Wingfield  is a suburb situated north of Adelaide. It lies between the Port River Expressway on the north and Grand Junction Road on the south. The suburb borders Dry Creek to its north and east, bounded by the Gawler railway line and Adelaide-Port Augusta railway line on the east. The North-South Motorway and Dry Creek-Port Adelaide railway line both cross the suburb. Wingfield is named after R. W. Wingfield, the private secretary to Governor of South Australia, William Jervois.

Government 

The suburb is in the City of Port Adelaide Enfield local government area.

Major industries 

The southwestern corner of the suburb includes residential housing, however the majority of the suburb is industrial. Industry includes recycling, manufacturing and freight forwarding.
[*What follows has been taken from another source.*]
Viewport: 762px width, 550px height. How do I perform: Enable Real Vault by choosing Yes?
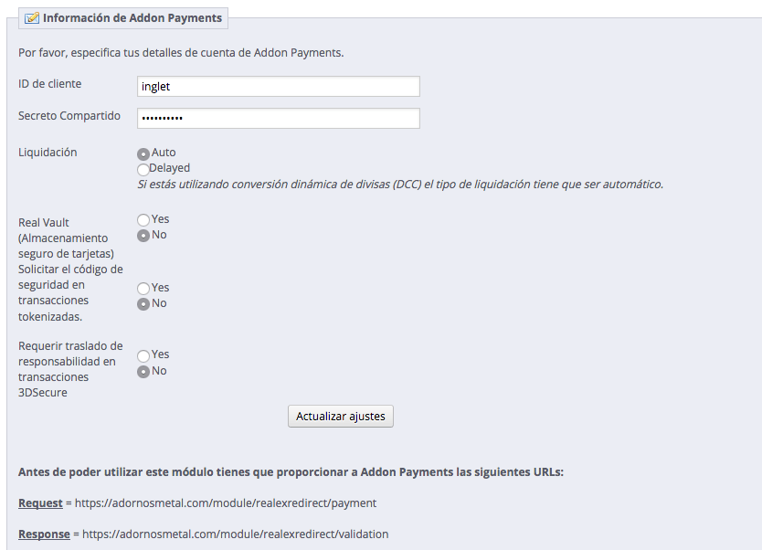click(143, 220)
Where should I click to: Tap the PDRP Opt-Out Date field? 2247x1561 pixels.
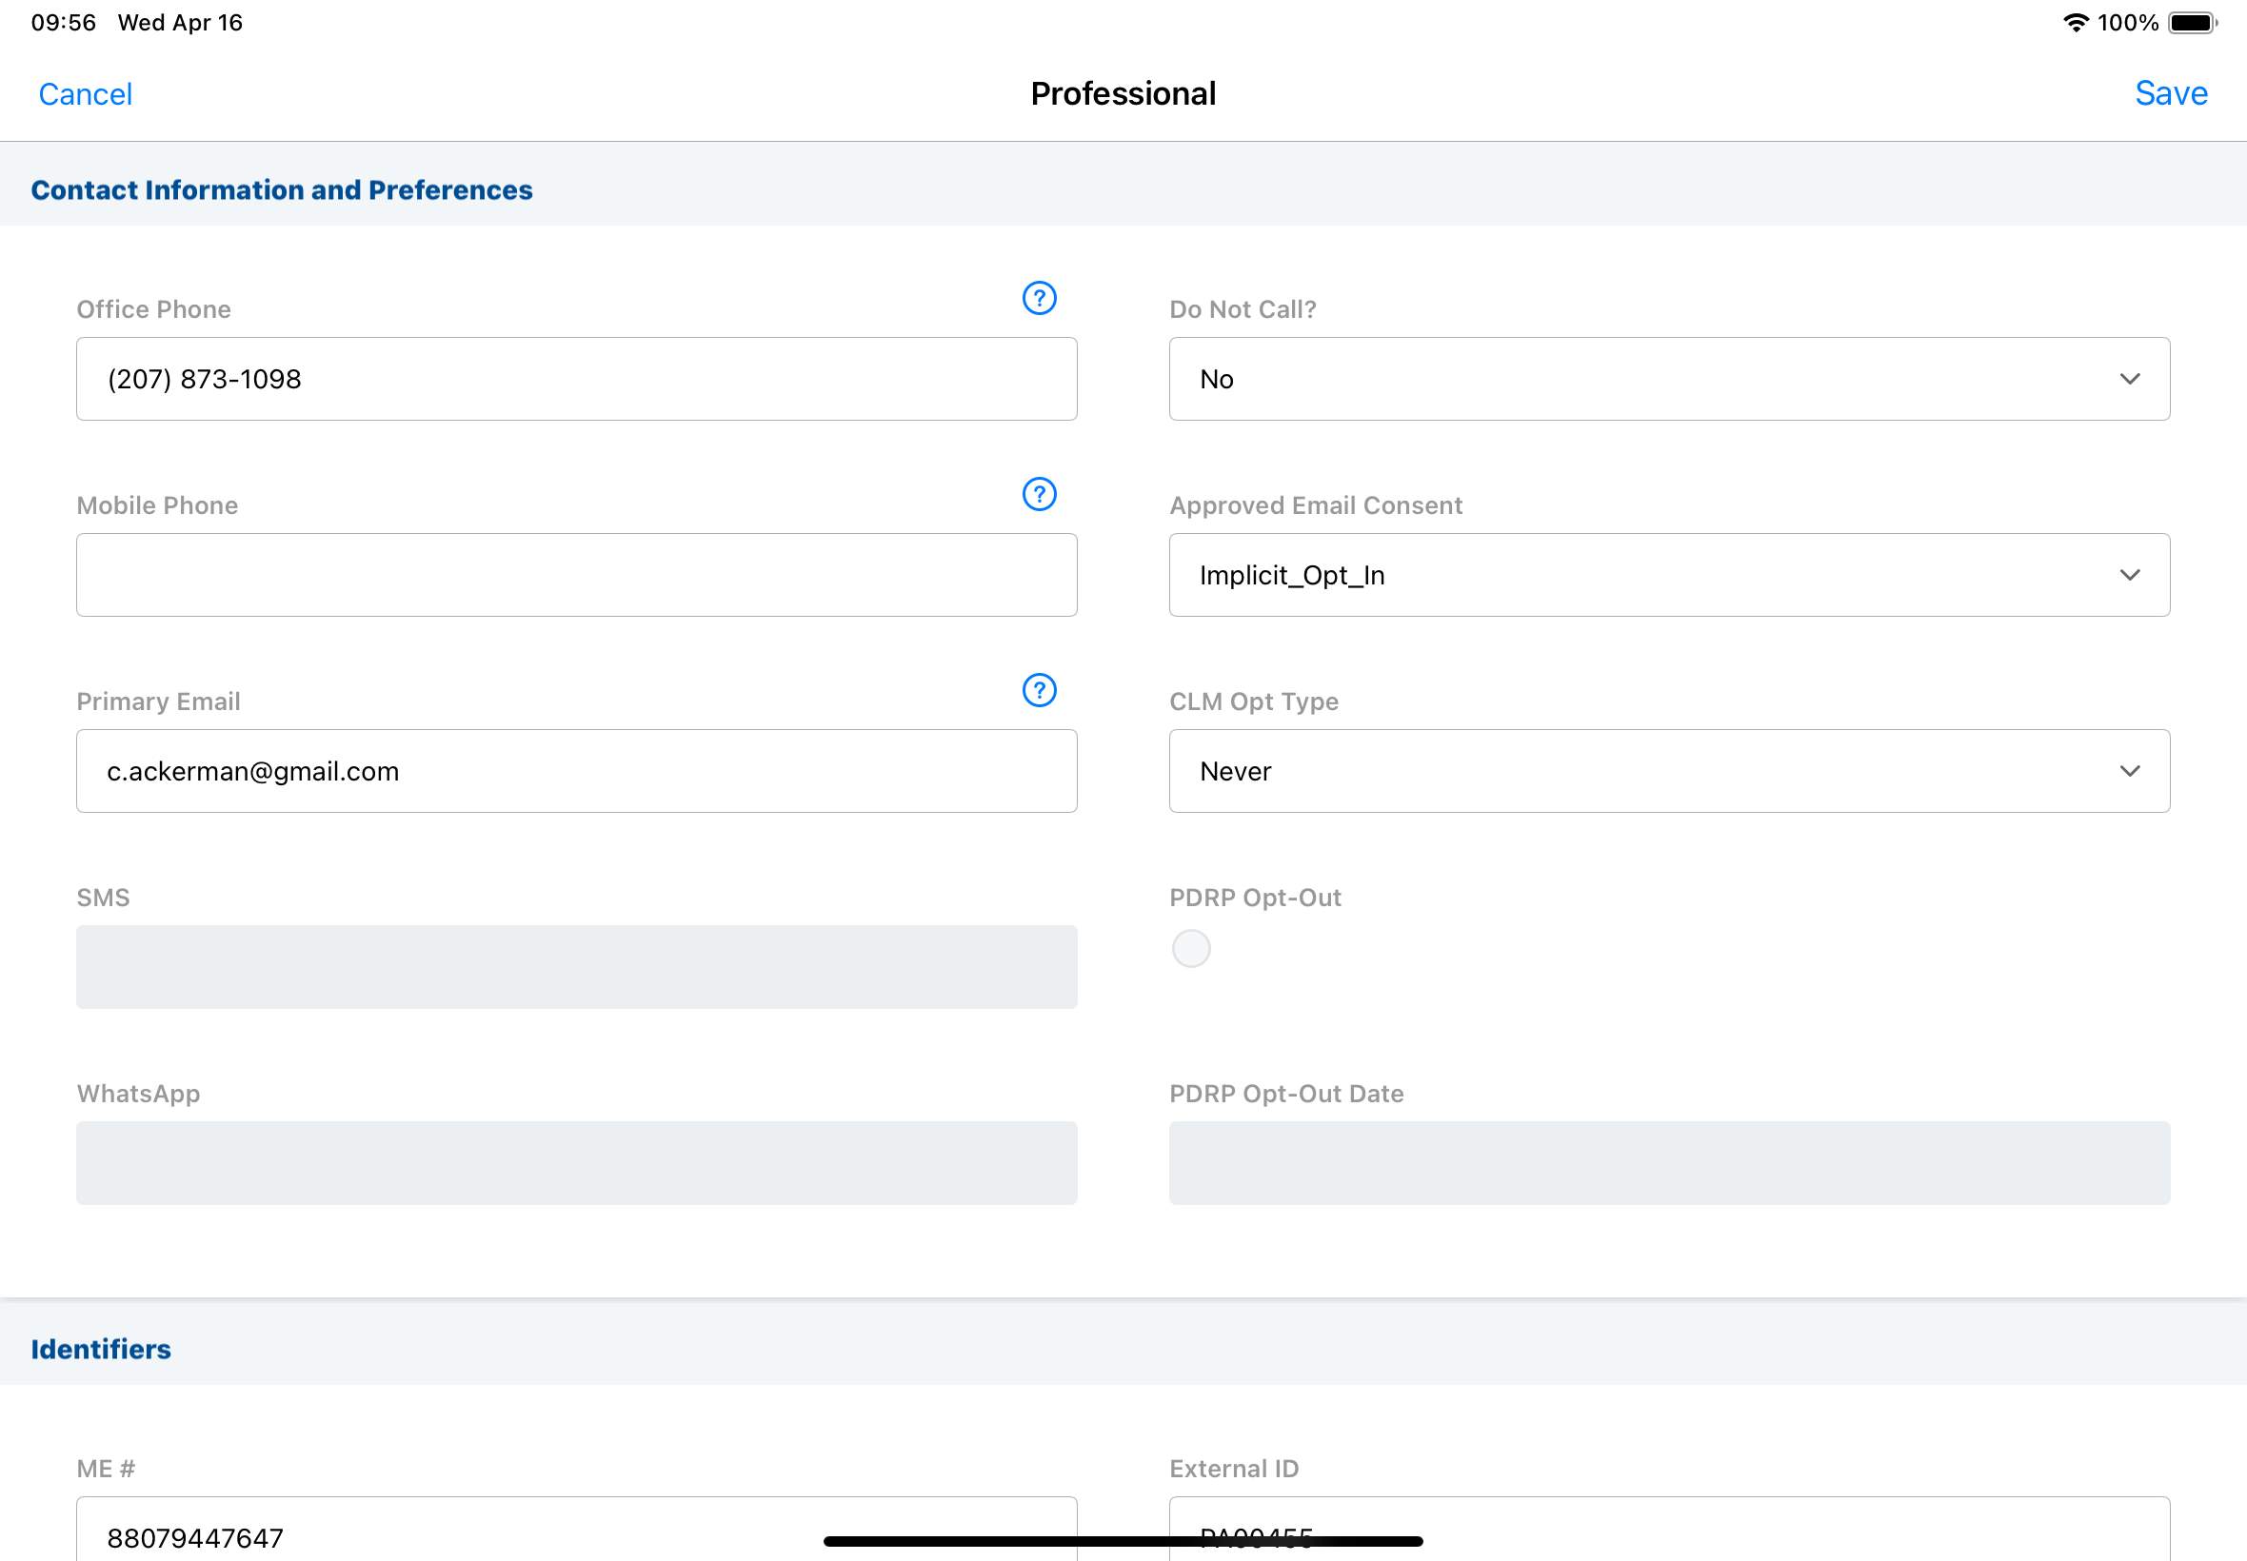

Waste and resource recovery
Wingfield is the site of the 94ha Wingfield Waste & Recycling Centre (commonly known as the Wingfield Tip or Wingfield Dump), formerly owned and operated by the Adelaide City Council, and now operated as a "collaborative cluster of commercial businesses" including Orora, Adelaide Resource Recovery, Jeffries Group and Transpacific Industries. Between 1952 and 2004, the Wingfield site was operated as a landfill dump.  Since 2004 it has become a waste and recycling transfer centre, with all waste being sorted into recyclable products or waste products. The waste is compacted and transferred to other landfill sites north of Adelaide, at Dublin and Inkerman.

Motorsport
Wingfield is home to Australia's only dedicated junior Motorcycle speedway track, the Sidewinders Speedway located at the Wingfield Reserve on Eighth Street adjacent to the Wingfield Tip. The  long track was opened in 1978 by the Sidewinders U/16 Speedway Club which had formed in 1976.